### 原文抜粋
========

俳句に限らず、日常生活全般において、不調というほどではないけれども
「何となく、いろいろなことがスムーズに回っていないな」という時が往々にしてある。しかし、相変わらず仕事は毎日後を追いかけてくる。
そんな日々が長く続くと、ストレスを自分の中からうまく逃がすことができず、よくわからないイヤーな疲れが心身に澱のように沈殿していく。

コロナ以降、とくに顕著になっているような気がする、こんな状況。
「心身の停滞」といってもよいのだろうか。困ったものである。

特に困るのが、俳句である。
精神や感覚のセンサーが鈍ってくると、発想やひらめきがやってこなくなる(キャッチする力が鈍化したり、タイミングもおかしくなる)。その結果、俳句を作れなくなる。そのことが続くとつらくなり、何度かマズい状況に陥ったことも。

俳句を作るうえで「出会い」のような発想やひらめきに遭遇して作品化に成功すると、心の新陳代謝は自然と促される。
その時のあの「心身がぱーっと開放された自由」、そしてそこから生じる何とも言えない幸福感。日常のネガティブな経験さえも吹き飛ばすような、今ならすべてを受け入れられるぜ! みたいな高揚感。

あ~あ いつまでこんな日々が続くのさ。
ポジティブなタイプの私だが、さすがに閉口していた。

そんなある日。
いつもお世話になっている方から、Aという新しい企画をいただいた。
初めての試みで誰にやってもらうか? という話になった時に私の名前が出たとのこと。
それは私にとって願ってもない話だったのだが、実は1日前にBという話がきていたのである。BはAほど条件や希望に合っていないのだが「アリかな」と仮に受けていた。

「AとB、両方やるか~? 
でも、ちょっと時間的にも体力的にもキツイかも……」

しかし、本能は
「Aだけにしろ、Bは断れ! 心を疲れさせるな!」と
ムクムク大きく主張。

========

### 提示資料
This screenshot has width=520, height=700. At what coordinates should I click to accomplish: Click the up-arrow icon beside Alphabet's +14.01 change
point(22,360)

========

### やること
俳句と心身の停滞についての文章を、最後の文の続きから書き継いでください。

### 回答
そこへ、電話が鳴った。相手はBの話を持ってきてくれた方の上司。
以前、少し縁があったのだが、しっかりしたクレバーな方。
働く者として、勝手に「通じ合うもの」を相手に覚えていた。

その上司は開口一番
「Bはやめておいた方がよい、あなたのキャリアには不要」。
びっくりした。Aの話をまったくしていないのに、何で??
それで、スムーズにBをお断りすることができ、念願のAのみに着手することができるようになった。

そんなことがあって、久しぶりに思い出した。
「風通しのよい心と体が、すべてをよい場所へ導く」

決まる時は何をしなくても自然と決まる。
同様に動くべき時が来たら、自然といろいろなことは動きだす。
だから、それまでは止まっていていいし、無理に動かなくていい。
どうにもこれは……というものは、時に見送ったっていい。

大事なのは、動くべき時、決まる時が来た時にそのこと(機会)をきちんとキャッチできる風通しの良い心の状態に自分自身を整えておくこと。
そして、それに呼応して身体(自律神経)も本来あるべき、ニュートラルな状況へ自然と戻っていく(多分、ヨーガはこういうことを実践しているのではないでしょうか、個人の勝手な見解ですが)。

その結果、水が高きより低きへ流れるように収まり、すべてが穏やかになっていく。
今の自分を認め、大事にできるようになる。そうなれば、他者を大事にしようと思えるようになる。
また、周囲の状況も「我慢」という心に負荷をかけるかたちをとらずに自分なりの方法で受け入れられるようになる。

自分が何をしたくて、したくないのか。それらが明確になれば、断るときや意見を伝えるときも俯瞰して見ることができ冷静でいられる。

嫌なことを言われたり、そんな目にあっても、「自分ごと」にせず、ある意味で冷たく距離を保てる。

それ以降、日常生活がなんとなく穏やかで柔らかいものになりはじめた。自分を追い詰めることが少し減ってきたような?
俳句も同じ。作る時や教材を纏めている時、あるいはまったく別のことをしている時でも、ぽつりぽつりと発想やヒントが以前より浮かびやすくなった印象がある。

「あ……」自分の中で何かが開く感触。久しぶりに「何か」に触れた実感。
それを零さないようにそうっと書き留めながら、コロナ以降の日々を新たに歩いていければと思う。